JAKARTA, KOMPAS.com - Kementerian Perdagangan (Kemendag) diduga sengaja membiarkan beredarnya aplikasi robot trading DNA Pro Akademi yang menjadi kedok penipuan kepada anggotanya.
Kuasa hukum korban, Yasmin Muntaz mengatakan, dugaan pembiaran tersebut juga telah diakui Direktur Utama PT DNA Pro Akademi Daniel Abe yang kini sudah ditahan.
Di mana aplikasi DNA Pro diketahui menggunakan skema ponzi atau skema piramida yang menyebabkan anggotanya mengalami kerugian.
"Pengakuan Daniel Abe tersebut tidak serta merta menghilangkan unsur pembiaran yang telah dilakukan Kemendag dan jajarannya.

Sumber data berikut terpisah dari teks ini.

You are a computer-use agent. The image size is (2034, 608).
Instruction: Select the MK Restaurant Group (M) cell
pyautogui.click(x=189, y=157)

Saya bicara atas nama member yang betul-betul kesulitan pada saat ini, bahkan sebagian di antaranya ada yang putus asa," kata Yasmin dalam keterangan tertulis, Sabtu (28/5/2022).
Atas dugaan adanya pembiaran itu, Yasmin pun mempertanyakan sejumlah hal.
Salah satunya terkait proses dan verifikasi sebuah perusahaan yang ingin mengajukan Surat Izin Usaha Penjualan Langsung (SIUPL) kepada Kemendag.
Baca juga: Kuasa Hukum Korban DNA Pro Duga Ada Potensi Pembiaran dari Kemendag
Menurut Yasmin, DNA Pro yang telah memiliki SIUPL seharusnya tidak lagi menggunakan skema ponzi.
Terlebih, hal itu telah diatur bahwa sebuah perusahaan harus memenuhi sejumlah persyaratan tidak boleh menerapkan skema pemasaran terlarang, seperti skema ponzi atau piramida.
"Perusahaan yang menerapkan skema ponzi, mengapa bisa lolos SIUPL? Mestinya kan jangan sampai lolos," ujar Yasmin.
Yasmin juga menilai, Asosiasi Perusahaan Penjualan Langsung Indonesia (AP2LI) selaku asosiasi multi level marketing (MLM) yang menaungi sejumlah perusahaan robot trading termasuk DNA Pro juga perlu dimintai penjelasan.
Sebab, AP2LI selama ini juga dilibatkan dalam proses verifikasi.
Apalagi, AP2LI sebelumnya pernah menyatakan DNA Pro legal setelah mendapatkan SIUPL.
Baca juga: Bareskrim Limpahkan Berkas Perkara 4 Tersangka DNA Pro ke Kejagung
Tetapi, di awal Februari 2022, setelah sejumlah perusahaan robot trading dihentikan kegiatan operasionalnya, termasuk DNA Pro, AP2LI mengeluarkan imbauan.
Salah satu poin dari imbuan itu menyatakan bahwa asosiasi bukan lembaga penjamin dari perusahaan penjualan langsung. Imbauan ini pun dinilai terlambat.
"Yang tersirat dalam imbauan yang berisi 7 poin tersebut adalah asosiasi tidak bertanggung jawab atas anggotanya. Sebuah pengumuman yang terlambat dan terkesan lepas tangan," kata Yasmin.